CHARLOTTE — April is National Child Abuse Prevention Month.
Channel 9′s Elsa Gillis spoke with a local family who’s sharing their loved one’s story to keep her memory alive and help prevent others from experiencing their same pain.
Kilah Davenport didn’t get many years on this earth.
“Kilah was our first granddaughter. She was born in 2009. She just had just an infectious personality that you just fell in love with,” said Brian Davenport, Kilah’s grandfather and retired Charlotte Fire Department Captain.
Just shy of Kilah’s fifth birthday, she passed away.
“I was working when I received a call from my wife Leslie that something bad had happened to Kilah,” Brian said.
In that moment, everything changed for Brian and his family.
“Her former stepfather had taken her and slammed her head into a sheetrock wall, which caused 90 percent brain damage,” Brian said.
For 22 months, Kilah bravely fought on, before succumbing to her injuries.

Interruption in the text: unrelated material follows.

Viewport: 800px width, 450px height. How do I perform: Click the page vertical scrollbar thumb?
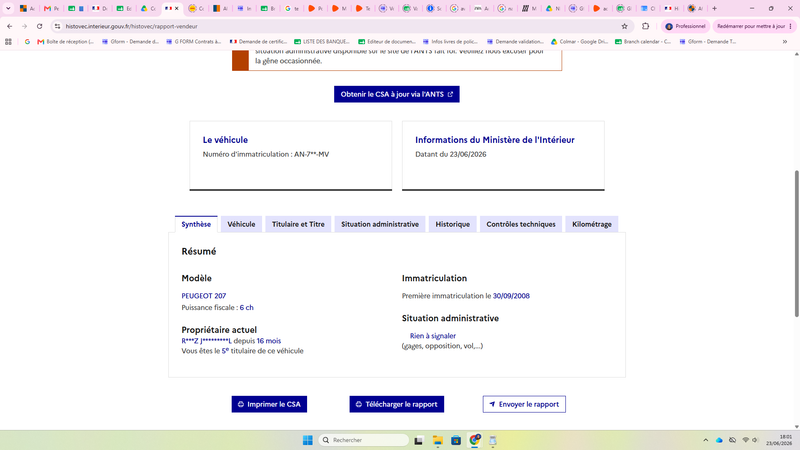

The pain for her family – beyond words.
“We just we don’t want her, what happened to her and her death to be something that’s in vain. We want her life to matter. Her life did matter,” Brian said.

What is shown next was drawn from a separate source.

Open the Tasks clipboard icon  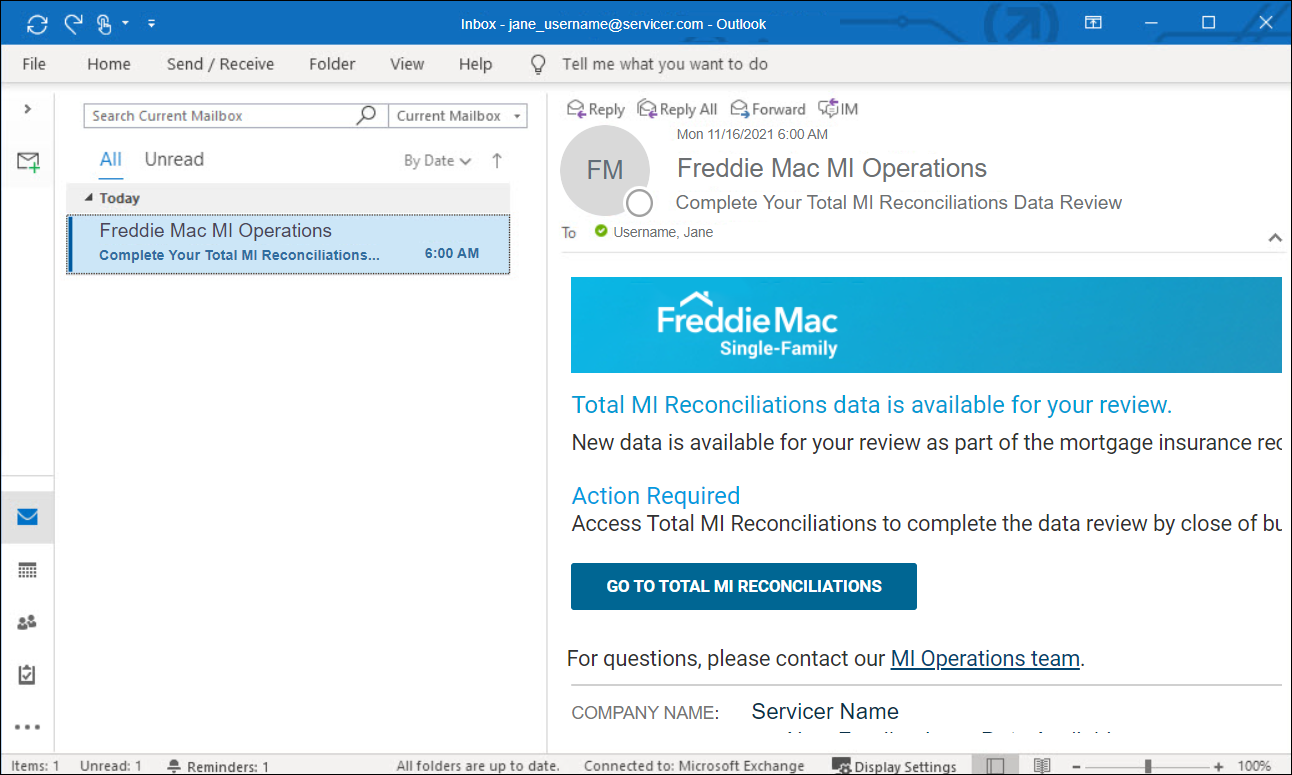27,675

In 2013, Kilah’s Law was signed by then-North Carolina Governor Pat McCrory, increasing sentencing guidelines for severe child abuse.
Each year, her family plants trees in her memory. They celebrate her birthday, and they continue to share her story to prevent what happened to Kilah from happening to another child.
“We felt like we owed her that, we owed her to make a difference in this world for her,” Brian said.
Kilah would have been 16 years old on April 3.
In 2014, then-President Barack Obama signed the Kilah Davenport Child Protection Act, which required all states to review penalties for child abuse.
The family continues their advocacy through the Kilah Davenport Foundation.